= Allan Waters =

Canadian businessman

Allan Waters (August 11, 1921 – December 3, 2005) was a Canadian businessman and media icon. Waters was one of the founders of CHUM Limited, a Canadian media corporation.

Waters worked as a salesman in a patent medicine company owned by John H.Q. "Jack" Part.
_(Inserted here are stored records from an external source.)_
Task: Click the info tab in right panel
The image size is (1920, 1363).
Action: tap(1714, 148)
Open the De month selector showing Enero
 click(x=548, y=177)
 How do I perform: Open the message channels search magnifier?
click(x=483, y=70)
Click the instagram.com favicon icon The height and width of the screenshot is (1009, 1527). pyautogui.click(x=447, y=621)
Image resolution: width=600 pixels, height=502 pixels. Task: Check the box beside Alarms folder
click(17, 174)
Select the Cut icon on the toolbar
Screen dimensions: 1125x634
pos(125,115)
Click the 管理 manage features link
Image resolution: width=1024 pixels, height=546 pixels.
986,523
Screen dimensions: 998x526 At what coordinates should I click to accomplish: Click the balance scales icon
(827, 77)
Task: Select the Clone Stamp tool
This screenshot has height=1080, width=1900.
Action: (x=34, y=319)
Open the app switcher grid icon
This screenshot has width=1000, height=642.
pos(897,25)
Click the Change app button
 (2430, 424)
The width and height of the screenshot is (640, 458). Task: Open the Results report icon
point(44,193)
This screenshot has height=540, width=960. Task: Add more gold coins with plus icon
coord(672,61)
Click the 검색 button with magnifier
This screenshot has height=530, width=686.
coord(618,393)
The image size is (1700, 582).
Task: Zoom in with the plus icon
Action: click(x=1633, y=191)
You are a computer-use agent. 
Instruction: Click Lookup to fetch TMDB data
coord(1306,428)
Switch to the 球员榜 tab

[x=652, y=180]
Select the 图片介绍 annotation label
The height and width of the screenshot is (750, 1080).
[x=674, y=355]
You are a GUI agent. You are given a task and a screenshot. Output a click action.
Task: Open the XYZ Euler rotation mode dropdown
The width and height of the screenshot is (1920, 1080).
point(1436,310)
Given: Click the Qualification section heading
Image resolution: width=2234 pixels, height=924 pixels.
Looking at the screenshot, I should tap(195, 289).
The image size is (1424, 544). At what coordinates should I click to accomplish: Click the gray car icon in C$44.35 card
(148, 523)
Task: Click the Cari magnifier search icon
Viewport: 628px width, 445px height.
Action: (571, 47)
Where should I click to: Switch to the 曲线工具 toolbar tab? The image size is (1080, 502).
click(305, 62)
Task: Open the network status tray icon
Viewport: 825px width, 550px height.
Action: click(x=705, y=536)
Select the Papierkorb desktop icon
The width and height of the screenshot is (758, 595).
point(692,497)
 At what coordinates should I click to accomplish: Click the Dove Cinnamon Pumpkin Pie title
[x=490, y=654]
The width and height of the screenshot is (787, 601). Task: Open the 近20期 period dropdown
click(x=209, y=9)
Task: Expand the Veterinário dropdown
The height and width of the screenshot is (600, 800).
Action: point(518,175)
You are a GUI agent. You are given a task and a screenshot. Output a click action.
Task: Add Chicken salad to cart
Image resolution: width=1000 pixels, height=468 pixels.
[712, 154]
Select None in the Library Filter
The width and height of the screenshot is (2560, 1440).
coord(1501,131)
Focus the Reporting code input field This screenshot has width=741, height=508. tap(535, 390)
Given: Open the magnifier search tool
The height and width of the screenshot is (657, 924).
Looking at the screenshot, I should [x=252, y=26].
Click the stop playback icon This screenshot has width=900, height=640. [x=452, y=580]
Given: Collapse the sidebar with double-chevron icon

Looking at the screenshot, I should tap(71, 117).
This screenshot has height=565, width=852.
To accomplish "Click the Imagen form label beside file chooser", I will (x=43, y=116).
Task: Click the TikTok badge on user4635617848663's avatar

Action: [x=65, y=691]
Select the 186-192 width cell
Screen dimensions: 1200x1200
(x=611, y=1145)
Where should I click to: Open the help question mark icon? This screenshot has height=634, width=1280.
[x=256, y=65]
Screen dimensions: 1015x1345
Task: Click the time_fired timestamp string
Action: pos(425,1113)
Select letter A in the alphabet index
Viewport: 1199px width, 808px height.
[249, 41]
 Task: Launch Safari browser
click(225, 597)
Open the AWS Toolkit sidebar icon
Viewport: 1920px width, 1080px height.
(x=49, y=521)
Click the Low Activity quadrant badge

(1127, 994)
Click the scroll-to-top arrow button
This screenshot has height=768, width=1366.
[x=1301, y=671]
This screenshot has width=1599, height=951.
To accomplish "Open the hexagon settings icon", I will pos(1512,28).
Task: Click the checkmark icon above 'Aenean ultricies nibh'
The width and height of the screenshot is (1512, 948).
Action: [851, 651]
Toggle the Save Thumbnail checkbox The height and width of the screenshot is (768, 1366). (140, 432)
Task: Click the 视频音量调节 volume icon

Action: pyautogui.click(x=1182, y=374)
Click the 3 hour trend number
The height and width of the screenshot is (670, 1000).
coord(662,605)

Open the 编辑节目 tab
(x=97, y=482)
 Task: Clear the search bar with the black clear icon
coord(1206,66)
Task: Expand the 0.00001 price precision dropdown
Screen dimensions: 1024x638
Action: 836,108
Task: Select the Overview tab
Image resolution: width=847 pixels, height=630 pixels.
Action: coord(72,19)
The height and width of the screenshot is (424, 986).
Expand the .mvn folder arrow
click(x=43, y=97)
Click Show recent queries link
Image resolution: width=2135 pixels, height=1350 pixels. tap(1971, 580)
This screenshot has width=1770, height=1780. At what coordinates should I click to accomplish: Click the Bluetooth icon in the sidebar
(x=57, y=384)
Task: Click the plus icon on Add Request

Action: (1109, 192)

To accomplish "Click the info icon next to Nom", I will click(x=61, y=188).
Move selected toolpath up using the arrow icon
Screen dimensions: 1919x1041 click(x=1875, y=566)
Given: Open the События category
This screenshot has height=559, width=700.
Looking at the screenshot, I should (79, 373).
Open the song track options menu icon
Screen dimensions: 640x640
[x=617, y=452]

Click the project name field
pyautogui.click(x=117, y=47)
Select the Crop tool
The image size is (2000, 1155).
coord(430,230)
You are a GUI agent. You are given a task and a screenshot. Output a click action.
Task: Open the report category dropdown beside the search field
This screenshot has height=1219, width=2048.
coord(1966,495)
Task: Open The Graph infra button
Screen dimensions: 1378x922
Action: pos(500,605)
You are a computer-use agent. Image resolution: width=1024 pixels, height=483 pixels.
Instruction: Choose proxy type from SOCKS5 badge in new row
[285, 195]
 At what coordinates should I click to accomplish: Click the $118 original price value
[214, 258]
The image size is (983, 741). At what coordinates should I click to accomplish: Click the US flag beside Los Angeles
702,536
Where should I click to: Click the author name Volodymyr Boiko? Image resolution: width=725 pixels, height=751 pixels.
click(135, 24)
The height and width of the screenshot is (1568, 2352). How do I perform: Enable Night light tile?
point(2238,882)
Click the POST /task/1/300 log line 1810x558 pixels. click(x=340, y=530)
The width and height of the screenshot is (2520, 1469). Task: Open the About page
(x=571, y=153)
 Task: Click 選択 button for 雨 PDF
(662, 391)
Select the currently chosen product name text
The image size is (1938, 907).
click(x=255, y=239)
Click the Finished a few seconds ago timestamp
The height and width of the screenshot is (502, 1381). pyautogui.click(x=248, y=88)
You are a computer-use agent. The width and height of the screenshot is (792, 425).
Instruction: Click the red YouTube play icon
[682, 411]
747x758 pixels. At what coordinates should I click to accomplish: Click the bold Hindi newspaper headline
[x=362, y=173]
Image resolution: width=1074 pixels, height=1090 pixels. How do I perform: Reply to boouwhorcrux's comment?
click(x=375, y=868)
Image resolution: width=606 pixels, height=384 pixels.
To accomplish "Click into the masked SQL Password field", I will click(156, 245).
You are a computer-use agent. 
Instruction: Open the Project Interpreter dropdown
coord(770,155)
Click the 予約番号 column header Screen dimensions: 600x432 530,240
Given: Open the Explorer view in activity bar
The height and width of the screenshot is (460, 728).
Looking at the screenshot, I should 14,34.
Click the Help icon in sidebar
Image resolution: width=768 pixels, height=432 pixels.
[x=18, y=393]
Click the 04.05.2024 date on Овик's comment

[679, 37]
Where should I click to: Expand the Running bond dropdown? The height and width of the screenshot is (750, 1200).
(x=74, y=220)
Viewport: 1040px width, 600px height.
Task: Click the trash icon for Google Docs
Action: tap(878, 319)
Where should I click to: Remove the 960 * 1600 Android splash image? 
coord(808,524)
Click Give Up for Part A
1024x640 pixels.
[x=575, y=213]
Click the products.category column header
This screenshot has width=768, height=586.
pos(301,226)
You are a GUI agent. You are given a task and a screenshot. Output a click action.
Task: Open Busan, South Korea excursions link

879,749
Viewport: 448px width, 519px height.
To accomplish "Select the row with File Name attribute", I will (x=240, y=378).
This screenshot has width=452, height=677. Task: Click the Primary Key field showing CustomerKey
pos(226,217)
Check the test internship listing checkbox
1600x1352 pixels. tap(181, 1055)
In 1954 he and Jerry Grafstein purchased one of Part's other businesses, then money-losing station 1050 CHUM. From this small humble station, Waters built his media empire.

Getting ideas from a visit to Florida, Waters returned to Toronto and introduced the CHUM Chart, CHUM Chicks and CHUM bugs to attract teenage listeners.

Waters expanded from radio into the television market by buying Barrie CBC affiliate CKVR in 1969, four television stations in the Maritimes in 1972 which formed the CTV-affiliated Atlantic Television System (ATV), and then Toronto's fledgling CITY in 1978. Ultimately, by the early 2000's, CHUM would consist of 33 radio stations, 12 television stations and 21 specialty channels, including MuchMusic, Bravo and Space.

Waters stepped down from the board of directors on October 29, 2005. Waters' sons James Waters and Ron Waters served on CHUM Limited's board of directors. His son James (Jim) took over as head of CHUM from the elder Waters.

Waters died on December 3, 2005, at the age of 84.

In June of 2007, CHUM Limited was acquired by CTVglobemedia.